Decisão veda a alienação de bens enquanto o réu responde por fraudes e dívidas com agiotas decorrentes de apostas
O Tribunal de Justiça de Goiás (TJ-GO) concedeu separação de corpos a uma moradora de Jataí, permitindo que ela afaste de casa o marido que desenvolveu vício em jogos de apostas online, como Bets e Tigrinho. A decisão fundamentou-se no risco que a permanência do homem no lar conjugal representava para a integridade física e psicológica da autora, diante da tensão e do histórico de envolvimento com agiotagem relatado no processo.
O casal estava junto desde 2021, sob o regime de comunhão parcial de bens, e não possui filhos. Segundo os autos, o réu utilizou o patrimônio conjunto e individual da companheira para sustentar o vício. A mulher relatou que o marido entregou um veículo de sua propriedade para quitar dívidas com agiotas e praticou fraudes em seu ambiente de trabalho, o que exigiu o ressarcimento dos valores por parte dela.

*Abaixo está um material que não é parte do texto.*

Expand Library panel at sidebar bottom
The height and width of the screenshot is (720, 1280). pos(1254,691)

Além de arcar sozinha com as despesas domésticas, a autora afirmou que pagava as contas relacionadas à construção do imóvel do casal, edificado em um terreno que estava em nome do companheiro desde antes do matrimônio. Diante desse cenário, o magistrado Daniel Maciel Martins Fernandes determinou a indisponibilidade do bem imóvel, medida que veda a venda, doação ou oneração da propriedade, evitando que o homem disponha do patrimônio contra a vontade da mulher.

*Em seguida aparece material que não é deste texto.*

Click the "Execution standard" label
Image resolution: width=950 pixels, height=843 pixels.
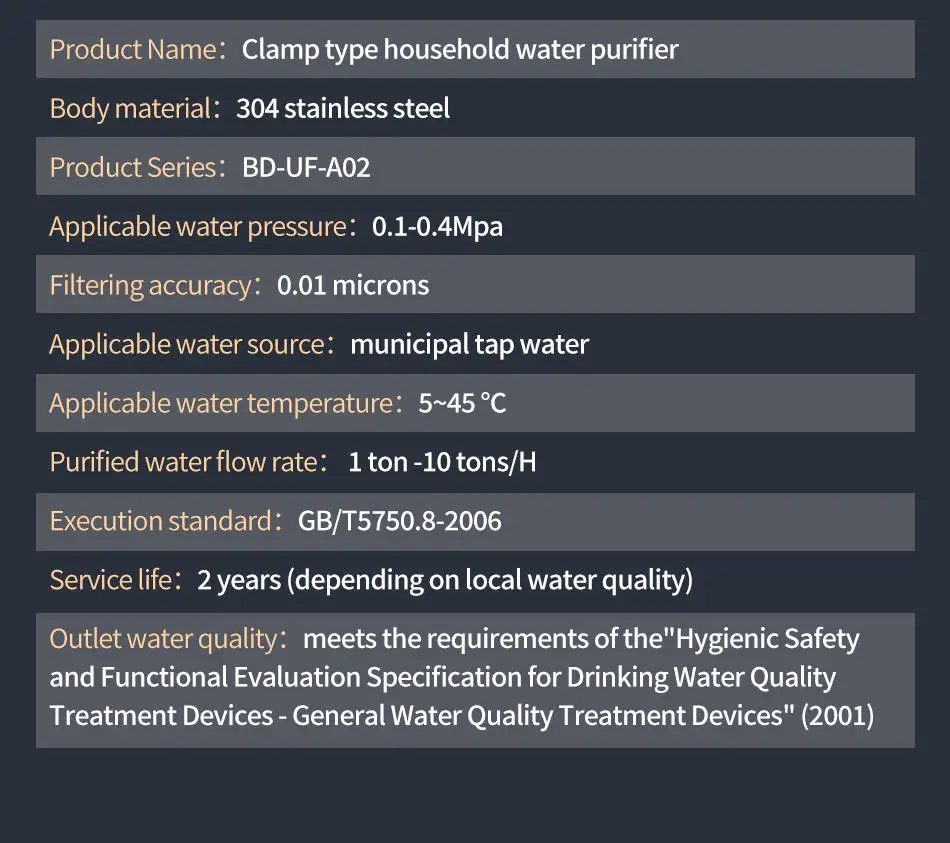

Quanto ao pedido de bloqueio financeiro do réu, o TJ-GO negou a solicitação neste momento processual. O juiz ressaltou, contudo, que a medida poderá ser reanalisada futuramente caso sejam demonstradas circunstâncias excepcionais que justifiquem a adoção da cautela.
A Justiça agendou uma audiência de conciliação para dar continuidade ao trâmite do processo. Após a realização do ato, o réu terá o prazo de 15 dias para apresentar sua resposta a respeito das alegações contidas na ação.